Make no mistake: attr_accessible is no substitution for proper access control. If all users have write access to all other users, attr_accessible will let one user change another’s name attribute if it’s specified. Regular authentication and access control must be used to prevent users from writing to model instances that they shouldn’t be able to write to. Once this is done correctly, attr_accessible can be used to prevent a malicious user from altering data of her own that she shouldn’t be able to alter.

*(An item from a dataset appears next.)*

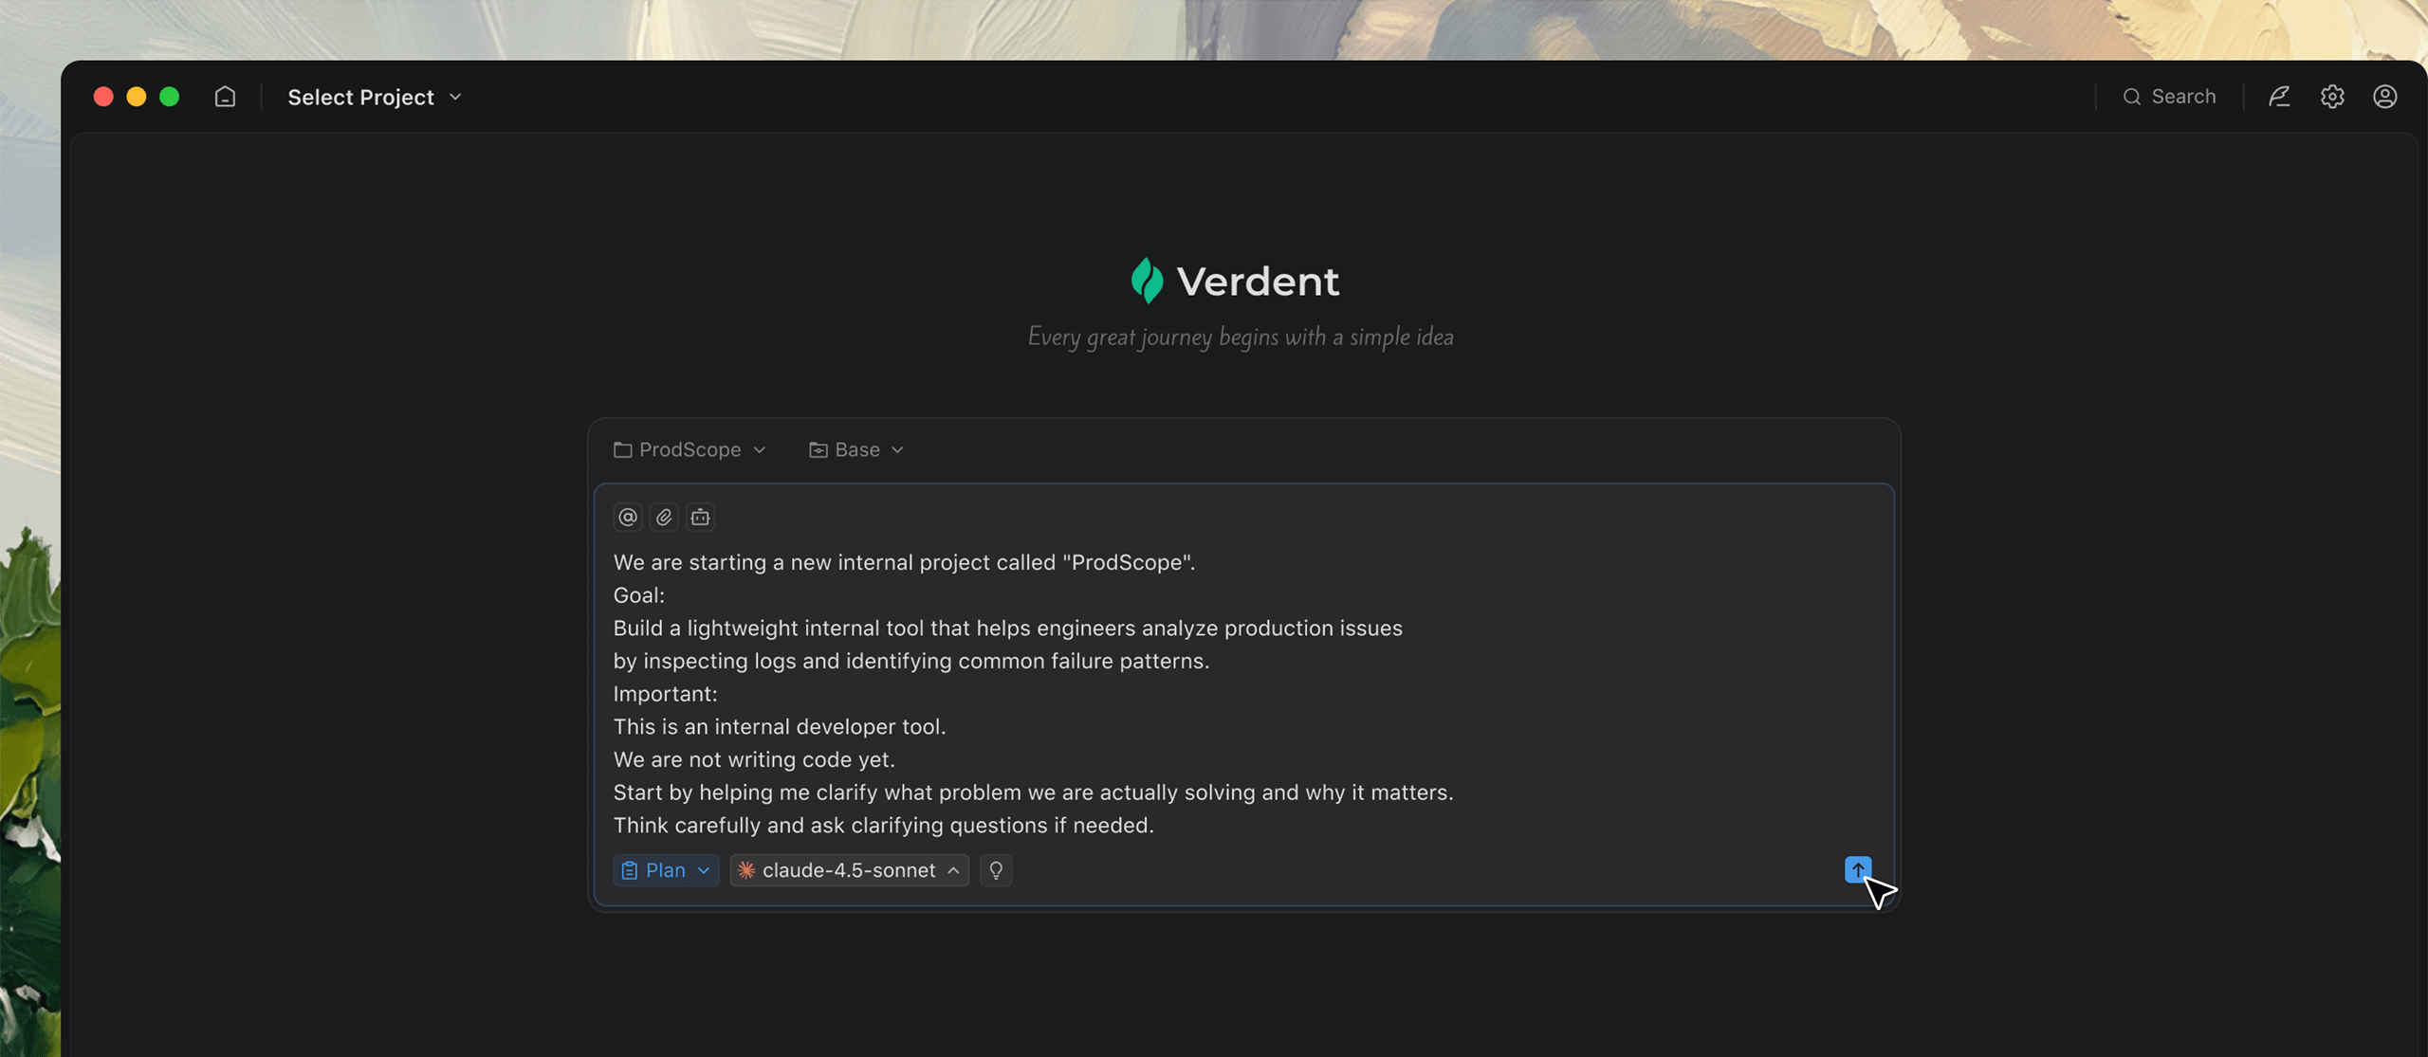Click the Verdent leaf logo
The height and width of the screenshot is (1057, 2428).
tap(1147, 281)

To be more clear, it could be considered “hacking” if a user were able to change everyone’s name to “Voldemort”. attr_accessible can’t prevent this; you need to do proper authentication with something like Authlogic. Once you’ve set your controllers up to prevent a user from even attempting to change another user’s data, you’ve prevented this “hack”.
If the user tries to change his own name to “Voldemort”, that’s totally fine. We don’t care if he does it via the web app, curl, or anything else; users are allowed to change their own name. Including :name in attr_accessible isn’t making it “hackable”, because it’s an attribute that users should be able to change.
If the user tries to change his is_teacher attribute from false to true, that’s also considered “hacking”. We don’t want to let users do this, so we exclude :is_teacher from attr_accessible to prevent it.
Are attributes excluded from attr_accessible immutable?
No. They can still be altered, just not via mass-assignment. If I exclude is_teacher from attr_accessible, and I go:
That will work just fine. The difference is, it forces you to set the attribute explicitly, so there’s no potential of accidentally setting an attribute unexpectedly passed to mass-assignment. This way, I can allow my non-dangerous attributes to be set via mass-assignment with attr_accessible, then explicitly provide or deny control over dangerous attributes in other actions.